Mixture-of-Experts (MoE) Support
For MoE architectures, deterministic memory estimation supports explicit sparse metadata when present:
| Field | Description |
|---|
total_params_b | Total parameter count in billions |
active_params_b | Active parameters per forward pass |
expert_count | Total number of experts |
experts_active_per_token | Experts activated per token |
Normalized recommendation variants expose both snake_case and camelCase aliases — for example, total_params_b and totalParamsB — when available.
MoE Parameter Path Selection
MoE parameter path selection is deterministic and follows this fallback order:
active_params_b — assumption source: moe_active_metadata
total_params_b * (experts_active_per_token / expert_count) — assumption source: moe_derived_expert_ratio
total_params_b — assumption source: moe_fallback_total_params
- Model
paramsB fallback — assumption source: moe_fallback_model_params
Dense models continue to use the dense parameter path (dense_params) unchanged. When active_params_b (or a derived active-ratio path) is available, inference memory uses the sparse-active parameter estimate even if artifact size metadata is also present.
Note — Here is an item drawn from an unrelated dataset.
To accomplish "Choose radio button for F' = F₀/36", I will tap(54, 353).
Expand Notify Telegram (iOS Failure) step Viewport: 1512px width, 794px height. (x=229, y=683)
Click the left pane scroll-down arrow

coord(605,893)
Runtime-Aware MoE Speed Estimation
MoE speed estimates include runtime-specific overhead assumptions for routing, communication, and offload — rather than a single fixed MoE boost.
- Canonical helper:
src/models/moe-assumptions.js
- Applied in both
src/models/deterministic-selector.js and src/models/scoring-engine.js
| Runtime | Routing Overhead | Communication Overhead | Offload Overhead | Max Effective Gain |
|---|
ollama | 18% | 13% | 8% | 2.35x |
vllm | 12% | 8% | 4% | 2.65x |
mlx | 16% | 10% | 5% | 2.45x |
llama.cpp | 20% | 14% | 9% | 2.30x |
Recommendation outputs expose these assumptions through runtime metadata and MoE speed diagnostics.